Le tribadi: creature contro natura

Se non erano donne virtuose, inevitabilmente, le donne diventavano creature incontrollabili, sfrenate, infedeli, incostanti e omosessuali.

L’omosessualità femminile, non a caso, al contrario della considerazione di cui godeva quella maschile, veniva inserita fra gli atteggiamenti contro natura. Una considerazione evidente anche nelle Metamorfosi di Ovidio, con la storia di Iphis, una fanciulla nata nell’isola di Creta. Inoltre, l’amore fra donne, per i romani, non si limitava ad essere contro natura, ma rappresentava un crimine: una donna sposata che intraprendeva una relazione omosessuale commetteva, senza ombra di dubbio, adulterio.

Anche nell’ambito medico il giudizio rimarrà invariato. Celio Aureliano, infatti, sentenzierà che le tribadi, esattamente come i molles, rientravano nella categoria dei malati di mente. Nell’immaginario romano, l’omosessualità femminile altro non era che il tentativo malato di una donna di sostituirsi ad un uomo, mentre un’altra ricavava da quell’innaturale rapporto omosessuale, un piacere che solo gli uomini potevano dispensare. L’amore fra donne, dunque, appariva come una grottesca parodia dell’atto di sottomissione.

Ciò che rendeva odiose le tribadi, ai romani, era il loro assoluto disinteresse. La colpa che le rendeva imperdonabili era anomala, contro natura, criminale: poter fare a meno degli uomini.

Conclusioni

È chiaro come il contesto influenzi fortemente lo sviluppo di ciò che verrà ritenuto naturale e contro natura. Oggi, le credenze e i valori del passato appaiono lontani, sebbene si cerchi di propagandare le conquiste di un passato vistoso, che nessuno può strappar via. Ebbene, è altresì evidente come l’omosessualità fosse parte integrante della società romana – così come lo era stata in quella greca – caratterizzata da regole e principi profondamente diversi rispetto a quelli assunti con l’avvento del cristianesimo. Il cristianesimo ha influenzato molto il pensiero occidentale.
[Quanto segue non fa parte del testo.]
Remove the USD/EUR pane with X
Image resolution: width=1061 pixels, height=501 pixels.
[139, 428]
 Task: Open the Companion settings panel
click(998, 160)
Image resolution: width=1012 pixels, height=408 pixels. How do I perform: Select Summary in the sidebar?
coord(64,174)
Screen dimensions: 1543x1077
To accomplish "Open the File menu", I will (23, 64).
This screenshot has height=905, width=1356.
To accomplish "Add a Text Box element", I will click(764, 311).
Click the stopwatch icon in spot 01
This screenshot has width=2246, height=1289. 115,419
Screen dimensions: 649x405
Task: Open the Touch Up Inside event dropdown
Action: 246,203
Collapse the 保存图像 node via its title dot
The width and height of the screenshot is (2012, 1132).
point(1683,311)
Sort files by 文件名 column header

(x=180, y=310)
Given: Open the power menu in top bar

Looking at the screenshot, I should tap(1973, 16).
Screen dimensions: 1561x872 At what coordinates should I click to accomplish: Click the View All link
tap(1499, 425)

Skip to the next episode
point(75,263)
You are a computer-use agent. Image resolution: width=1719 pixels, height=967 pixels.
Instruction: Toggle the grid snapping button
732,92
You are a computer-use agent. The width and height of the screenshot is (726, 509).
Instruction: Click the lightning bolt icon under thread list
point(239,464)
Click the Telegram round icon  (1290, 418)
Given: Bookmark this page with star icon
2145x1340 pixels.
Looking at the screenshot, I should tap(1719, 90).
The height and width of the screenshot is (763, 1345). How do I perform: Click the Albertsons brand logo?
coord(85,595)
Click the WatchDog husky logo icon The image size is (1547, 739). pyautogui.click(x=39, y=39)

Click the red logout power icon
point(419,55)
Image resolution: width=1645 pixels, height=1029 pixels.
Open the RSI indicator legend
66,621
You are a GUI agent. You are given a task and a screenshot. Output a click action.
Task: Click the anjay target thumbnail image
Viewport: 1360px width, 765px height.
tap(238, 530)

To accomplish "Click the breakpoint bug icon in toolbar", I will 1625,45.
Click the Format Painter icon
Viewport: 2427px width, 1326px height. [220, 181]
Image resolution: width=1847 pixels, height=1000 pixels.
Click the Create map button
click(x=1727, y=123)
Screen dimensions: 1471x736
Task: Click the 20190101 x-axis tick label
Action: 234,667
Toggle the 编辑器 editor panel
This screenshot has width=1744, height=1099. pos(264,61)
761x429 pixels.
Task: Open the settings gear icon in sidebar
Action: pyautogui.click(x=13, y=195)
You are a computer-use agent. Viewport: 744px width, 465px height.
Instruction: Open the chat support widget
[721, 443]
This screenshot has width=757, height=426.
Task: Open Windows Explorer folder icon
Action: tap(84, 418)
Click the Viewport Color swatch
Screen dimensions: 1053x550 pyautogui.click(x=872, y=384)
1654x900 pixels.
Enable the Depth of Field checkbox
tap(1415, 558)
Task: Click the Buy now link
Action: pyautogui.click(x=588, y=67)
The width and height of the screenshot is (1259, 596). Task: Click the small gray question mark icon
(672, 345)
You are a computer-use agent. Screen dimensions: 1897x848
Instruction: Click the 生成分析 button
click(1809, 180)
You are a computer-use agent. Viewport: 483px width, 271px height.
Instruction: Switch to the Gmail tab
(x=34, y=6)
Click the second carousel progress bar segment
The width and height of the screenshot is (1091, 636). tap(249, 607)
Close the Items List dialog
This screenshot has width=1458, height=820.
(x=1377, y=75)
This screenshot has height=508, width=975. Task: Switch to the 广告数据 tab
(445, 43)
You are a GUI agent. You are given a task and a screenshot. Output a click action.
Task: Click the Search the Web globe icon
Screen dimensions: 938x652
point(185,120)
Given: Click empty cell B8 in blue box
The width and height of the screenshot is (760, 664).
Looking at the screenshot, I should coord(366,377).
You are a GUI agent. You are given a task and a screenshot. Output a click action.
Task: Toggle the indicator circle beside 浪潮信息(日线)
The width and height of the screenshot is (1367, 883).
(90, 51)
Indubbiamente, molte delle sfaccettature legate alla sessualità, a cosa possa definirsi naturale o meno, derivano da radici cristiane.

Che la predicazione cristiana, sin dai suoi inizi, abbia condannato ogni forma di omosessualità, è un fatto che difficilmente può essere contestato. Le fonti, infatti, lo mettono ben in evidenza.

Pur non essendo molto frequenti, i riferimenti all’omosessualità nel Nuovo Testamento risultano chiarissimi. Paolo, nella I lettera ai Romani, condannerà ogni forma di omosessualità. Una novità non da poco, che causerà l’introduzione di un’etica sessuale diversa: a distinguere ciò che è giusto da ciò che è sbagliato, non sarà non più la dicotomia attività e passività, ma l’opposizione tra eterosessualità e omosessualità. Per Paolo, l’omosessualità sarà chiara espressione di anormalità, mentre l’eterosessualità verrà definita indiscutibilmente naturale.

Anche all’interno dell’Antico Testamento la condanna all’omosessualità apparirà difficilmente contestabile. Nella celebre storia dei Sodomiti, ad esempio, il Signore distruggerà l’intera città, seppellendola sotto una pioggia di fuoco e zolfo, proprio a causa dell’assoluta dissolutezza – anche sessuale – degli abitanti, non curanti, ormai, dei precetti divini.

Sicuramente, i precetti cristiani hanno cambiato enormemente il modo di vedere l’omosessualità. Principi che ancora oggi ostacolano l’idea che, a rientrare nella naturalità delle cose, ci sia anche l’omosessualità.